Records provided:
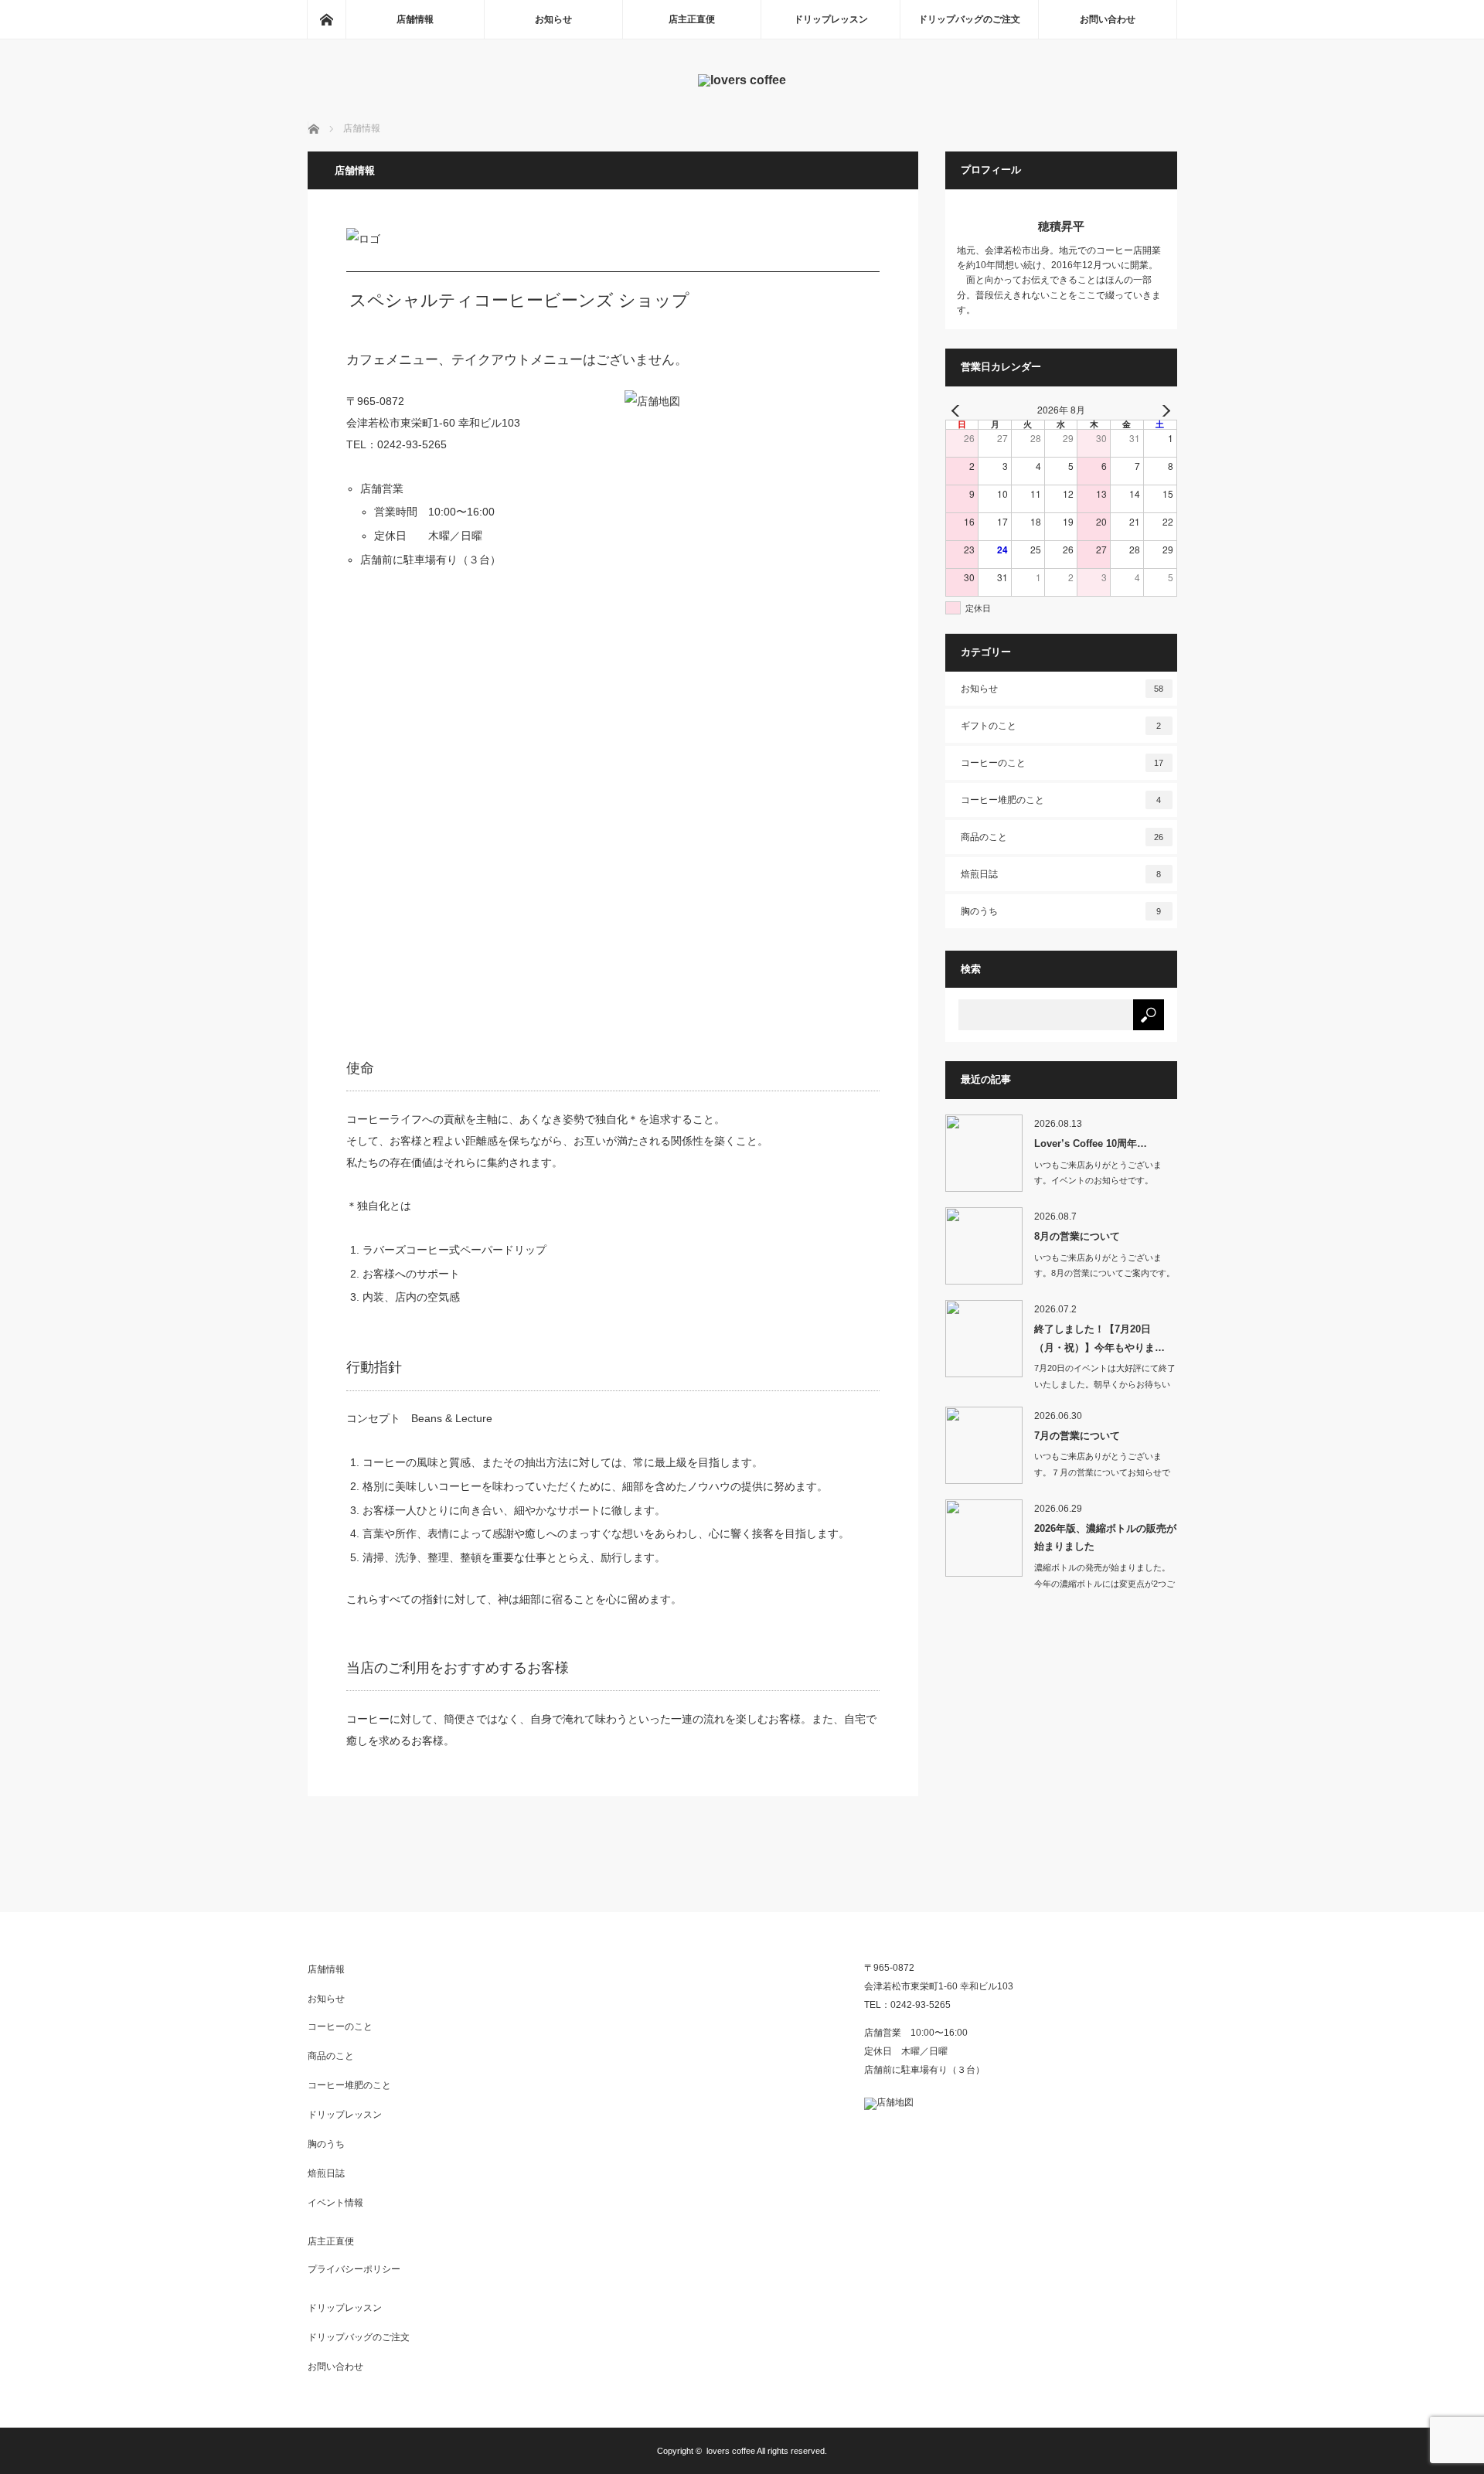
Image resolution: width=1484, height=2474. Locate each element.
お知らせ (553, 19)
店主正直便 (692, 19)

==

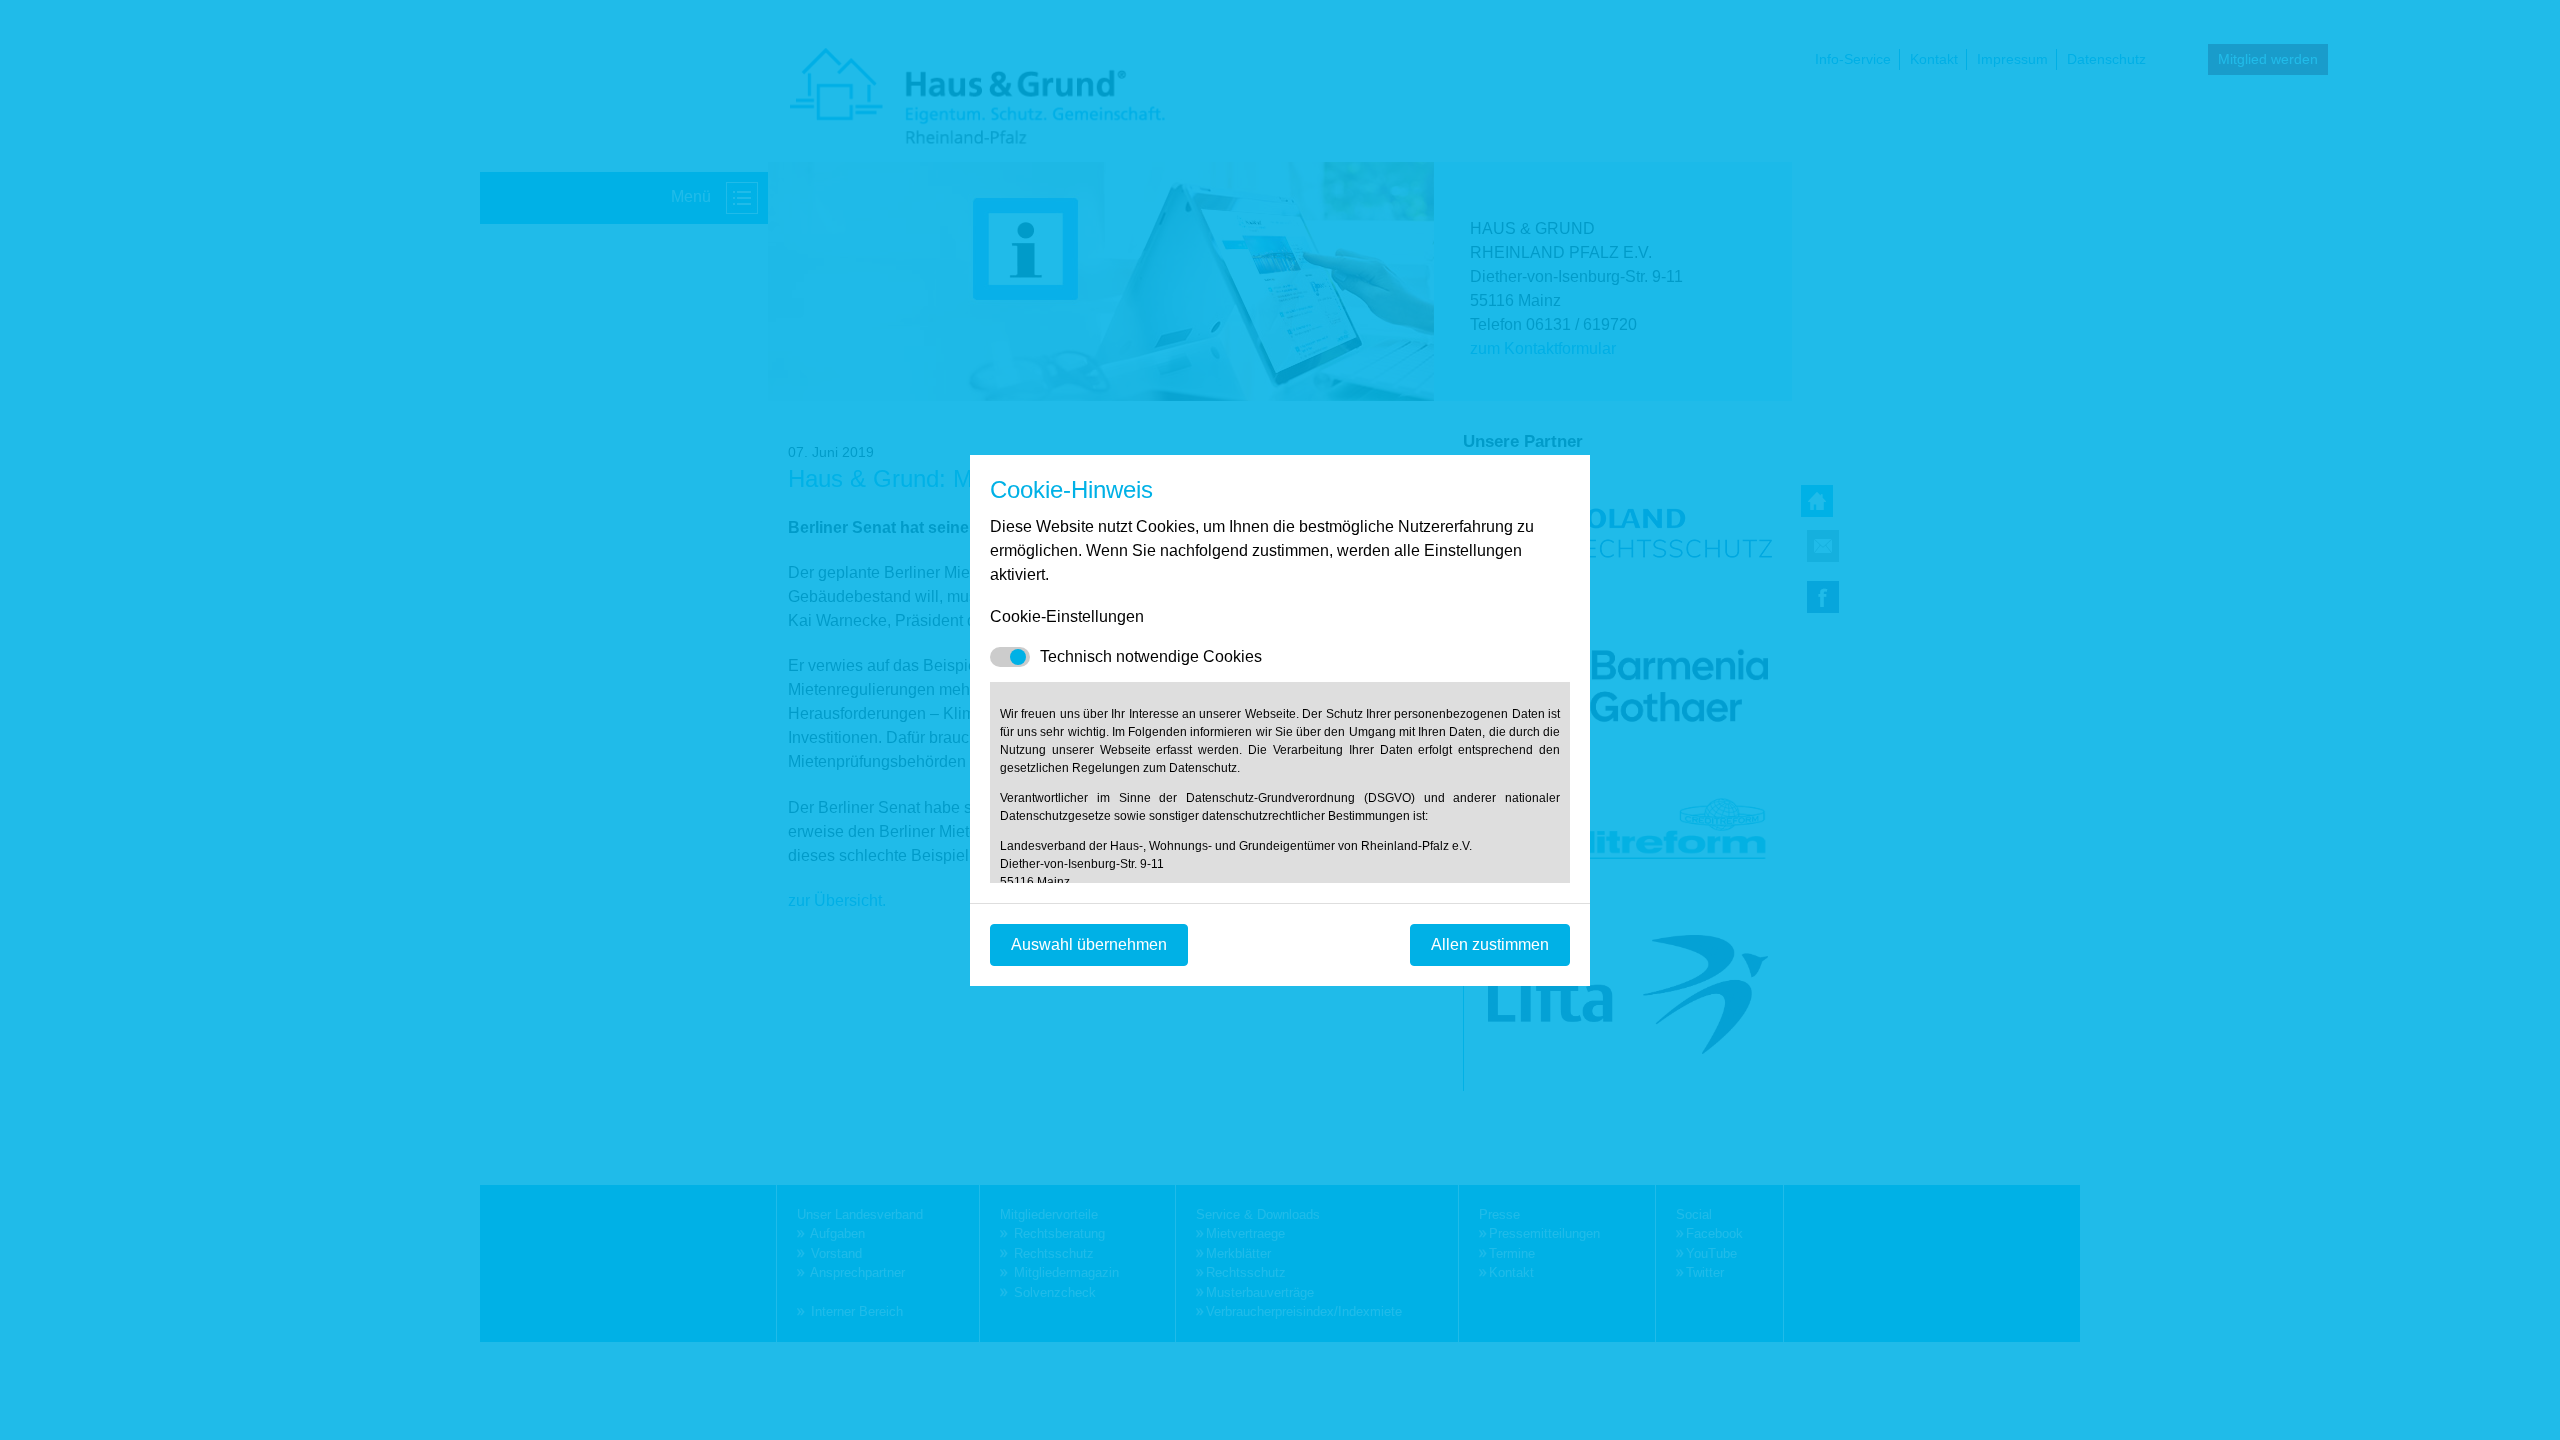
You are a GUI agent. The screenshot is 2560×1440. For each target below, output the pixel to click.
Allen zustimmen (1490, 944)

Assignment: Retype exactly the span of lines from the one with "Image resolution: width=1484, height=2474." through the one with "店主正直便 (692, 19)"; include both ends and omit the rest of the material.

Task solution:
Image resolution: width=1484, height=2474. Locate each element.
お知らせ (553, 19)
店主正直便 (692, 19)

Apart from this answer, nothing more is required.